Tentative schedule
Welcome
Talk
Embodied Multimodal Intelligence with Foundation Models
Oier Mees (UC Berkeley)
Despite considerable progress in robot learning and contrary to the expectations of the general public, the vast majority of robots deployed out in the real world today continue to remain restricted to a narrow set of preprogrammed behaviors for specific tasks. As robots become ubiquitous across human-centred environments, the need for "generalist" robots grows: how can we scale robot learning systems to generalize and adapt, allowing them to perform a wide range of everyday tasks in unstructured environments based on arbitrary, multimodal instructions from the users? In my work, I have focused on addressing the challenging problems of relating human language to a robot's multimodal perceptions and actions by introducing techniques that leverage self-supervision from uncurated data and common sense reasoning from foundation models from and for robotics.
Talk
Systems 1 and 2 for Robot Learning
Katerina Fragkiadaki (CMU)
Humans can successfully handle both mundane and new and rare tasks simply by thinking harder and being more focused. How can we develop robots that think harder and do better in out-of-distribution scenarios? In this talk, we will marry today's generative models and traditional evolutionary search to enable better generalization of robot policies, and the ability to test-time reason through difficult scenarios, akin to a robot system 2. We will discuss learning behaviours from videos with 3D video perception as well as through language instructions and corrections that shape the robots' reward functions on-the-fly, and help us automate robot training data collection in simulators and in the real world. We will also discuss the development of better and faster simulators as universal data engines for robotics.
Lunch Break
Poster Session
Robot Learning at KIT
Talk
Safe and Robust Real-World Robot Learning
Davide Tateo (TU Darmstadt)
Nowadays, it is clear that we need to incorporate learning methods to develop the robots of the future.
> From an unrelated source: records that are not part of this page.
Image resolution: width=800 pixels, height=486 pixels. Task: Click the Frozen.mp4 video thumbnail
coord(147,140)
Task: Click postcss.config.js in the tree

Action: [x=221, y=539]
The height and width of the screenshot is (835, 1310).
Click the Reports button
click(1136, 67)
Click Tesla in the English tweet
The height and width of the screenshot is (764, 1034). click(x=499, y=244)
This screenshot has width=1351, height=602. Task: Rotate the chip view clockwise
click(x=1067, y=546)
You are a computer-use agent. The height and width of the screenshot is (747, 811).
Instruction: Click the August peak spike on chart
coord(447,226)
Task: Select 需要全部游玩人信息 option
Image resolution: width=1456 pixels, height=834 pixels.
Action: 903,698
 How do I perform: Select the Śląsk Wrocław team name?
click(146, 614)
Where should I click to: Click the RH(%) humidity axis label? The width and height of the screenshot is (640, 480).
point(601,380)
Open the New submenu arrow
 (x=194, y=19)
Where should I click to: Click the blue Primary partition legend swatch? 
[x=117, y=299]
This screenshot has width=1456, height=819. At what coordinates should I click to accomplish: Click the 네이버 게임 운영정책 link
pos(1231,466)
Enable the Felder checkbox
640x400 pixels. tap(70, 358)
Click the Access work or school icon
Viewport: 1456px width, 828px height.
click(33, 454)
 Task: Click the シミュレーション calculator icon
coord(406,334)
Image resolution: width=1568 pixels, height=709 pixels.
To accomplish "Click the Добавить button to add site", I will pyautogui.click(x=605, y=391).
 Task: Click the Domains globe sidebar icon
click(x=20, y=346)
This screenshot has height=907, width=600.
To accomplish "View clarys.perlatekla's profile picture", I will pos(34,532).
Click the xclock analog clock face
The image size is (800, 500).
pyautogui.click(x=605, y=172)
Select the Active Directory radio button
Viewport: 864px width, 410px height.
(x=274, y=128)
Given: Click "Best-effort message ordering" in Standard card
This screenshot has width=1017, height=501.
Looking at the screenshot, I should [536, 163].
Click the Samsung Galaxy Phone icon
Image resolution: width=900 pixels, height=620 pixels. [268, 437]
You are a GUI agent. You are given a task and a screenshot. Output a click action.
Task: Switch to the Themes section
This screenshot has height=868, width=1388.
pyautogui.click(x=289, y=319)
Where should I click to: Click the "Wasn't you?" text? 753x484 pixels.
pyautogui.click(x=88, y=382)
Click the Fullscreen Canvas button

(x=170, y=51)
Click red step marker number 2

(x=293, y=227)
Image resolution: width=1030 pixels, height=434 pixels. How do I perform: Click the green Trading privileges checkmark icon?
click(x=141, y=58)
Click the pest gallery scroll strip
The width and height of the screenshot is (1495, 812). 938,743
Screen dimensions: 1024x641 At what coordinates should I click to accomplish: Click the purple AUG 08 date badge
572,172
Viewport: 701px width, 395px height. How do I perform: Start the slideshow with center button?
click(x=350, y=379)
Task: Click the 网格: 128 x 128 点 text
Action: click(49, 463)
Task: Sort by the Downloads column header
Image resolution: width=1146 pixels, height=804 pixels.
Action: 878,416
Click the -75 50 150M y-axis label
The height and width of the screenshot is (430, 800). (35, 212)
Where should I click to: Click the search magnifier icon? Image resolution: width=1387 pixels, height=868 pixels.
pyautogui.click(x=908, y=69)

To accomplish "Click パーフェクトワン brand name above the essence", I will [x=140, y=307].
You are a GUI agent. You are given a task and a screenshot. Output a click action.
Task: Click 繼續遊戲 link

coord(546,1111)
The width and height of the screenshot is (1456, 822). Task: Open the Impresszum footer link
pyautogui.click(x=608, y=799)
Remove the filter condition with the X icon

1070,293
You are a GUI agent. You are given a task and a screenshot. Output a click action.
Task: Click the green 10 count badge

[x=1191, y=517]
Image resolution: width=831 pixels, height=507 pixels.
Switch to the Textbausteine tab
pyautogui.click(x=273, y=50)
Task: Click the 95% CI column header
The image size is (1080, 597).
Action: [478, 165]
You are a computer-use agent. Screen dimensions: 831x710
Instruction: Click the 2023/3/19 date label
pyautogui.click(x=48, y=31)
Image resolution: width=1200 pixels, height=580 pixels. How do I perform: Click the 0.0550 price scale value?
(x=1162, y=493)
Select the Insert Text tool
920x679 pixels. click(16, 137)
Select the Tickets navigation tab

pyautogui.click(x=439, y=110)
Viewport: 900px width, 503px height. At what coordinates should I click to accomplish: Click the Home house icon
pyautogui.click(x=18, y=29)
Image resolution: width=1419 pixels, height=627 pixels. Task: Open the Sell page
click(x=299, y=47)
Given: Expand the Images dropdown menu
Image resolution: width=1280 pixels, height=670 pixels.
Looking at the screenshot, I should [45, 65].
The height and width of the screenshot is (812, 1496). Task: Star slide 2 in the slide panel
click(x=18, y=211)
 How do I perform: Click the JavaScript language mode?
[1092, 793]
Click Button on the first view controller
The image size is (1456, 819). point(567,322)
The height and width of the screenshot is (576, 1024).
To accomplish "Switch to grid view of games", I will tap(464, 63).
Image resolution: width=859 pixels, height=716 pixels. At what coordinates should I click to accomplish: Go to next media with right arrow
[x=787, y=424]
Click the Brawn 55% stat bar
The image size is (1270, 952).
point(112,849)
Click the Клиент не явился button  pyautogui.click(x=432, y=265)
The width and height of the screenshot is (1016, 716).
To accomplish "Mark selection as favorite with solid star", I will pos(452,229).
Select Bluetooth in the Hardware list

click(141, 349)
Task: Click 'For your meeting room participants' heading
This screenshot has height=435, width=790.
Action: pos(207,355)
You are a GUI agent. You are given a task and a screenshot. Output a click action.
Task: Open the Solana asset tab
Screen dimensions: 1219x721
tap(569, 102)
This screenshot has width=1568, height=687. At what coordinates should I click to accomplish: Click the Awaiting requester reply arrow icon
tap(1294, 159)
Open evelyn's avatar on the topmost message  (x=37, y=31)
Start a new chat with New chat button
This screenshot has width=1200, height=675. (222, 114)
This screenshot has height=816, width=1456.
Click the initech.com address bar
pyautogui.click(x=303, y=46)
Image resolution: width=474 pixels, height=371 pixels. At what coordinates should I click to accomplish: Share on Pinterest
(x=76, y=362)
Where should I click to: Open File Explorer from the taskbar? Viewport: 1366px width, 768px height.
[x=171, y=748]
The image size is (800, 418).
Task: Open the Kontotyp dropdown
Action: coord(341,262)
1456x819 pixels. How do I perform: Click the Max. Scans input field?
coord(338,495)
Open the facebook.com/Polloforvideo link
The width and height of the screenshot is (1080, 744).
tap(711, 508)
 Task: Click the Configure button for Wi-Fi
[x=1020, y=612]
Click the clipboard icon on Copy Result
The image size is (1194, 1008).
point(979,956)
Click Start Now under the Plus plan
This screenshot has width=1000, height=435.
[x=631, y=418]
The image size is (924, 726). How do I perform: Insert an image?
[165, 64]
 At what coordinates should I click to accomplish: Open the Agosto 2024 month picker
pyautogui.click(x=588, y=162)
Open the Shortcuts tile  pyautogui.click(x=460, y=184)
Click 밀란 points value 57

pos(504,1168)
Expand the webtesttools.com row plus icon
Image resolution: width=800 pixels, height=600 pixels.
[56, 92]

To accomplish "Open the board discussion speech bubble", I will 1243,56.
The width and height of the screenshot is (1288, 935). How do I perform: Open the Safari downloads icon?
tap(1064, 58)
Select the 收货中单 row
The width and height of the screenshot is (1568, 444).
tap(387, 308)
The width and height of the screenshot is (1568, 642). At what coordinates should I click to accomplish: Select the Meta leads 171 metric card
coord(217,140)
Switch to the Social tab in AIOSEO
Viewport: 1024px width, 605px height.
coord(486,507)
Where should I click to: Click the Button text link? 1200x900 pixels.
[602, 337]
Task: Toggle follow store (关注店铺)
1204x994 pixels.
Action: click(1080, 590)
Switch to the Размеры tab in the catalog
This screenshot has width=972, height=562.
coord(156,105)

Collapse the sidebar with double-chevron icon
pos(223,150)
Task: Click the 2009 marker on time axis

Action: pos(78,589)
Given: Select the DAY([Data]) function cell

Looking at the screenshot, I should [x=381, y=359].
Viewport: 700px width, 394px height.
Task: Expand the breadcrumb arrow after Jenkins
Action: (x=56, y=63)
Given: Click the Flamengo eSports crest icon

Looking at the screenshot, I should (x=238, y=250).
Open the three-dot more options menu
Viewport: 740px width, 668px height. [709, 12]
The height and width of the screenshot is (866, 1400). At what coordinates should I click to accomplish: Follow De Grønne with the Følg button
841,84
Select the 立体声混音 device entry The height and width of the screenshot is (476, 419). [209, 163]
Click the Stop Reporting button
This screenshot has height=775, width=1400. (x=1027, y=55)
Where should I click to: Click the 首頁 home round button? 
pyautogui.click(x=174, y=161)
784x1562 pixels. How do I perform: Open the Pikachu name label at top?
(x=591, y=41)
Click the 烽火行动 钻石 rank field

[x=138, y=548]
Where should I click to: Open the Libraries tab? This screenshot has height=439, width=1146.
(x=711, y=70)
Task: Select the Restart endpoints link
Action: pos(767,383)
However, learning is not enough to empower the robot to deal with challenging real-world scenarios: we need to enable the robots to adapt dynamically to the environment with online learning. To allow online learning in real robotic systems, we need to solve three key challenges: efficient learning, robustness to disturbances, and satisfaction of safety constraints. In this talk, we will discuss these challenges and show how to deploy learning methods in complex contact-rich dynamic tasks such as the robot Air Hockey setting.
Final Remarks
Speakers
Katerina Fragkiadaki
Katerina Fragkiadaki is the JPMorgan Chase Associate Professor in the Machine Learning Department in Carnegie Mellon University. She received her undergraduate diploma from Electrical and Computer Engineering in the National Technical University of Athens. She received her Ph.D. from University of Pennsylvania and was a postdoctoral fellow in UC Berkeley and Google research after that. Her work focuses on combining forms of common sense reasoning, such as spatial understanding and 3D scene understanding, with deep visuomotor learning. The goal of her work is to enable few-shot learning and continual learning for perception, action and language grounding. Her group develops methods for computer vision for mobile agents, 2D and 3D visual parsing, 2D-to-3D perception, vision-language grounding, learning of object dynamics, navigation and manipulation policies. Pioneering innovations of her group's research include 2D-to-3D geometry-aware neural networks for 3D understanding from 2D video streams, analogy-forming networks for memory-augmented few-shot visual parsing, and language-grounding in 2D and 3D scenes with bottom-up and top-down attention. Her work has been awarded with a best Ph.D. thesis award, an NSF CAREER award, AFOSR Young Investigator award, a DARPA Young Investigator award, Google, TRI, Amazon, UPMC and Sony faculty research awards. She is a program chair for ICLR 2024.
Davide Tateo
Davide Tateo is a Research Group Leader at the Intelligent Autonomous Systems Laboratory in the Computer Science Department of the Technical University of Darmstadt. He received his M.Sc. degree in Computer Engineering at Politecnico di Milano in 2014 and his Ph.D. in Information Technology from the same university in 2019. Davide Tateo worked in many areas of Robotics and Reinforcement Learning, Planning, and Perception. His main research interest is Robot Learning, focusing on high-speed motions, locomotion, and safety.
Oier Mees
Oier Mees is a PostDoc at UC Berkeley working with Prof. Sergey Levine. He received his PhD in Computer Science (summa cum laude) in 2023 from the Freiburg University supervised by Prof. Dr. Wolfram Burgard. His research focuses on robot learning, with the goal of enabling robots to intelligently interact with both the physical world and humans, and improve themselves over time. Concretely, he is interested in how we can build self-improving embodied foundation models that can generalize the same way humans do. His research has been nominated for (and received) several Best Paper Awards, including ICRA and RA-L. Previously, he also spent time at NVIDIA AI interning with Dieter Fox.